Re: [PATCH rdma-next 1/2] arm64/io: add memcpy_toio_64

Jason Gunthorpe <jgg@xxxxxxxxxx> · Wed, 24 Jan 2024 11:52:25 -0400

On Wed, Jan 24, 2024 at 01:32:22PM +0000, Marc Zyngier wrote:
> > So, I'm fine if the answer is that VMM's using VFIO need to use
> > KVM_CAP_ARM_NISV_TO_USER and do instruction parsing for emulated IO in
> > userspace if they have a design where VFIO MMIO can infrequently
> > generate faults. That is all VMM design stuff and has nothing to do
> > with the kernel.
> 
> Which will work a treat with things like CCA, I'm sure.

CCA shouldn't have emulation or trapping on the MMIO mappings.

> > > Or you can stop whining and try to get better performance out of what
> > > we have today.
> > 
> > "better performance"!?!? You are telling me I have to destroy one of
> > our important fast paths for HPC workloads to accommodate some
> > theoretical ARM KVM problem?
> 
> What I'm saying is that there are way to make it better without
> breaking your particular toy workload which, as important as it may be
> to *you*, doesn't cover everybody's use case.

**COMPLETE THE FOLLOWING:**
1. In the patch discussion, what does the reply say CCA should not have on the MMIO mappings?
2. Continue the patch discussion on memcpy_toio_64 from the point where it stops.

Saved entries
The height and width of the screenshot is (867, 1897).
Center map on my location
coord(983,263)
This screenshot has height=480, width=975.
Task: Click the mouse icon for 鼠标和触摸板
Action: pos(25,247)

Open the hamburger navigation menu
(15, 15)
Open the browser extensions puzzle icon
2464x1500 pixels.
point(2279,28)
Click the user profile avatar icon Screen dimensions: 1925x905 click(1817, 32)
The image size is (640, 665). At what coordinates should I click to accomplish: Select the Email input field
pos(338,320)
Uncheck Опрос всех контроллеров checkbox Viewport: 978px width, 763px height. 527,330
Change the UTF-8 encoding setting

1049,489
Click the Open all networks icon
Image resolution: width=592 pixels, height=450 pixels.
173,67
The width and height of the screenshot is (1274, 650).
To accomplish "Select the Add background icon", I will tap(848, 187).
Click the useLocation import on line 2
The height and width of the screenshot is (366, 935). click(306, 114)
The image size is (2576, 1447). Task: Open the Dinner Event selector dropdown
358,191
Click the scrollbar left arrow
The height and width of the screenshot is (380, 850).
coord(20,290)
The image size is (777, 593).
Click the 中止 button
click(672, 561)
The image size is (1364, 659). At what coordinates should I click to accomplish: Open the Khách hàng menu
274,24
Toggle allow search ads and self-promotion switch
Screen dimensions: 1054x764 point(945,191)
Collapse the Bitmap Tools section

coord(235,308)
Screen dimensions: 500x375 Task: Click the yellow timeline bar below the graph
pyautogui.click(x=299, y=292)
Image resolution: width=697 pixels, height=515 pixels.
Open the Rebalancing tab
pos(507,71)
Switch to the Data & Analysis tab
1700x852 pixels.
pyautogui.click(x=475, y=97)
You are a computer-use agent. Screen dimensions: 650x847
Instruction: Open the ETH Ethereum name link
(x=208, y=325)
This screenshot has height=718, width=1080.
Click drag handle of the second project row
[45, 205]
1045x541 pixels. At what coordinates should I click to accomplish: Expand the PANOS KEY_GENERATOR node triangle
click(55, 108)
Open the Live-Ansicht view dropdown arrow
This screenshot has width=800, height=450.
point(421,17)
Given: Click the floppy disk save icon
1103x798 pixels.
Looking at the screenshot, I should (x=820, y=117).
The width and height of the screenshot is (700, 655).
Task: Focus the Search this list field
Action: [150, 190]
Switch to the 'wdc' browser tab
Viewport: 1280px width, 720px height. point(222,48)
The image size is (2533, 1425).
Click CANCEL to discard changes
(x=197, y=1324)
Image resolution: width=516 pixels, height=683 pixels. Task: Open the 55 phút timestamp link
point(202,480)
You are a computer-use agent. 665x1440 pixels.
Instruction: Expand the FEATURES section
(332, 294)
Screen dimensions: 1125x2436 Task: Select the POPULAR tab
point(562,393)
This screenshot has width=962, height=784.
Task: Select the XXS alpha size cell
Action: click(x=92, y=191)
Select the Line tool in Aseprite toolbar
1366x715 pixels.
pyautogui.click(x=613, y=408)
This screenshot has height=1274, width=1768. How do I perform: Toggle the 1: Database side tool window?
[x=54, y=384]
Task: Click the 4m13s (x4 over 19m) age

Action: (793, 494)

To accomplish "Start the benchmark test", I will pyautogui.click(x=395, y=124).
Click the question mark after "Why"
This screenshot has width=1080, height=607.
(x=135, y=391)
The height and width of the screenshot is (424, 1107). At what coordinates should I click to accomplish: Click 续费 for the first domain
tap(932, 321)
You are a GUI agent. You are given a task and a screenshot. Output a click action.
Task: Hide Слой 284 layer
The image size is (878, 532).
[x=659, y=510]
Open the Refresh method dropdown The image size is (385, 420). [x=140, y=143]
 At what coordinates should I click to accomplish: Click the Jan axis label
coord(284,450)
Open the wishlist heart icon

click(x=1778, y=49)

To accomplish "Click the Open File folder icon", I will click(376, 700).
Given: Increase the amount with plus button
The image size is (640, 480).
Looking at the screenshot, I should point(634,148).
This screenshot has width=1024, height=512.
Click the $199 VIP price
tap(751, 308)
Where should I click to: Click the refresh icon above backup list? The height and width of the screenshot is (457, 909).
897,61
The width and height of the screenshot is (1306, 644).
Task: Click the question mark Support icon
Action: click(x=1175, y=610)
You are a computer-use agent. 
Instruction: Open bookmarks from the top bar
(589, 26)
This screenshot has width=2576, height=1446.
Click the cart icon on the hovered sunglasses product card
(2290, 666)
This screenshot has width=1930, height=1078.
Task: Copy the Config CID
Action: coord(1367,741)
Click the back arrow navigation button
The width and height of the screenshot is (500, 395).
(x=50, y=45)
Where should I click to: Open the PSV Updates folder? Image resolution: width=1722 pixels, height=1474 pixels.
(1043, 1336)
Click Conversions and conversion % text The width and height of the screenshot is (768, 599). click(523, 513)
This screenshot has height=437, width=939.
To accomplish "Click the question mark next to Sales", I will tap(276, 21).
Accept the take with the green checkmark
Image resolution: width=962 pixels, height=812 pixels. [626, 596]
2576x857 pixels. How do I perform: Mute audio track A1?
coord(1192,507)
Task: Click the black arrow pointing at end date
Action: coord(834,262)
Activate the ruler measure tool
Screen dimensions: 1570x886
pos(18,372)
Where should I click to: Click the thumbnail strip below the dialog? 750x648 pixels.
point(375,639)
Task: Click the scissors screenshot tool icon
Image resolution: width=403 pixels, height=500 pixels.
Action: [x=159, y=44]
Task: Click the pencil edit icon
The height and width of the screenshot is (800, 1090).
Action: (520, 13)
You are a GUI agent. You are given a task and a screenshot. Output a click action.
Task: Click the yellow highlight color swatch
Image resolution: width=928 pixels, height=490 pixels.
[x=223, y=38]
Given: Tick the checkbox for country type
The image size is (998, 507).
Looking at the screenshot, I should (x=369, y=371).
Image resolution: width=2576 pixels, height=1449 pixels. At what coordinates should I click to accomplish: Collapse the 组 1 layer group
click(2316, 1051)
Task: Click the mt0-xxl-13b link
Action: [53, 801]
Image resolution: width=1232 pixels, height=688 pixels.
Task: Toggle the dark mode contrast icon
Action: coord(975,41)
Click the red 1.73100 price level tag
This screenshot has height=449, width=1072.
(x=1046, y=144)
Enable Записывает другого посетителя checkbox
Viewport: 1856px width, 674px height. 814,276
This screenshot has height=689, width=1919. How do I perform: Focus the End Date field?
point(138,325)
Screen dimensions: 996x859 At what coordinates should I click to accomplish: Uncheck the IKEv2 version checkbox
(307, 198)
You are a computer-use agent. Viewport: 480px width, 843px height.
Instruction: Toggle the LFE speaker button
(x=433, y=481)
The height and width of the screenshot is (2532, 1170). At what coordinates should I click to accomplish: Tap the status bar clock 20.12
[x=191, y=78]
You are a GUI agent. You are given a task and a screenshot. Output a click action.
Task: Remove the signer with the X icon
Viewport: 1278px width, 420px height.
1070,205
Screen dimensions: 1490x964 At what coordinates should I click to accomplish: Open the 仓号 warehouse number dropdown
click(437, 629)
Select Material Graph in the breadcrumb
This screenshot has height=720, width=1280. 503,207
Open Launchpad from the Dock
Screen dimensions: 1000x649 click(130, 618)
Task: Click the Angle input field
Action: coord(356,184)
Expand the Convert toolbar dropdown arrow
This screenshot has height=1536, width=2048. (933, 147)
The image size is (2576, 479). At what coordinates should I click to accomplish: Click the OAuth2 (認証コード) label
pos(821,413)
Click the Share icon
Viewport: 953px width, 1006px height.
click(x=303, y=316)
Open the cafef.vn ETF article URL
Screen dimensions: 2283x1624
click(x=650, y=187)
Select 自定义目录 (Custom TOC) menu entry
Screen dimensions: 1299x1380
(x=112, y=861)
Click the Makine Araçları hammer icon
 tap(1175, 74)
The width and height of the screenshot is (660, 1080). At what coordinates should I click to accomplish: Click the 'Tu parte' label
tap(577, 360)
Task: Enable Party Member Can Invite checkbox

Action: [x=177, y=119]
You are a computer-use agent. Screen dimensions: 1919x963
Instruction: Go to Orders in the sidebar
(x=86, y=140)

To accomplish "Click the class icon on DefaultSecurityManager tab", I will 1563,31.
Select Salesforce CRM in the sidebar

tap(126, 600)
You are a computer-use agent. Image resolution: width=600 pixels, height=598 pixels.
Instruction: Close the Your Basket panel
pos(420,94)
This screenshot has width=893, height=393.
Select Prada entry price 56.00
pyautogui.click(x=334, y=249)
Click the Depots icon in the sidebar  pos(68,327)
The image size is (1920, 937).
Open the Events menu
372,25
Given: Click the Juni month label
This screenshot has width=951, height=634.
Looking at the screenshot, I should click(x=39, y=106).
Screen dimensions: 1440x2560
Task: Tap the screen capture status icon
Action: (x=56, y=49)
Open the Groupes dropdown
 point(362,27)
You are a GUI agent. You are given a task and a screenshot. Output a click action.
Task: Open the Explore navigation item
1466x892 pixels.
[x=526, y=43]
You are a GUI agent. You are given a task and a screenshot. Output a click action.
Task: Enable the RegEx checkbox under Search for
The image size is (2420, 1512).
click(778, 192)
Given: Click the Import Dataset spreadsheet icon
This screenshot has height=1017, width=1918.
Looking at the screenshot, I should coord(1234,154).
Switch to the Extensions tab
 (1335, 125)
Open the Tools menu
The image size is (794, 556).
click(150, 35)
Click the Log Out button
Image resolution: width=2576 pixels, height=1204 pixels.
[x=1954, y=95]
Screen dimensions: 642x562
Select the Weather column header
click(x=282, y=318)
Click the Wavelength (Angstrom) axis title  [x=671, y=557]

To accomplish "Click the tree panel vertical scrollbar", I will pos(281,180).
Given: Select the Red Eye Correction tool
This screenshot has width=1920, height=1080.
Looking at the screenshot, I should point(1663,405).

**SET OF ANSWERS:**
1. Emulation or trapping.

2.
Please, do we need the "toy" stuff? The industry is spending 10's of
billions of dollars right now to run "my workload". Currently not
widely on ARM servers, but we are all hoping ARM can succeed here,
right?

I still don't know what you mean by "better". There are several issues
now

1) This series, where WC doesn't trigger on new cores. Maybe 8x STR
   will fix it, but it is not better performance wise than 4x STP.

2) Userspace does ST4 to MMIO memory, and the VMM can't explode
   because of this. Replacing the ST4 with 8x STR is NOT better,
   that would be a big performance downside, especially for the
   quirky hi-silicon hardware.

3) The other series changing the S2 so that WC can work in the VM

> Mark did post such an example that has the potential of having that
> improvement. I'd suggest that you give it a go.

Mark's patch doesn't help this, I've already written and evaluated his
patch last week. Unfortunately it needs to be done with explicit
inline assembly either STP or STR blocks.

I don't know if the 8x STR is workable or not. I need to get someone
to test it, but even if it is the userspace IO for this HW will
continue to use ST4.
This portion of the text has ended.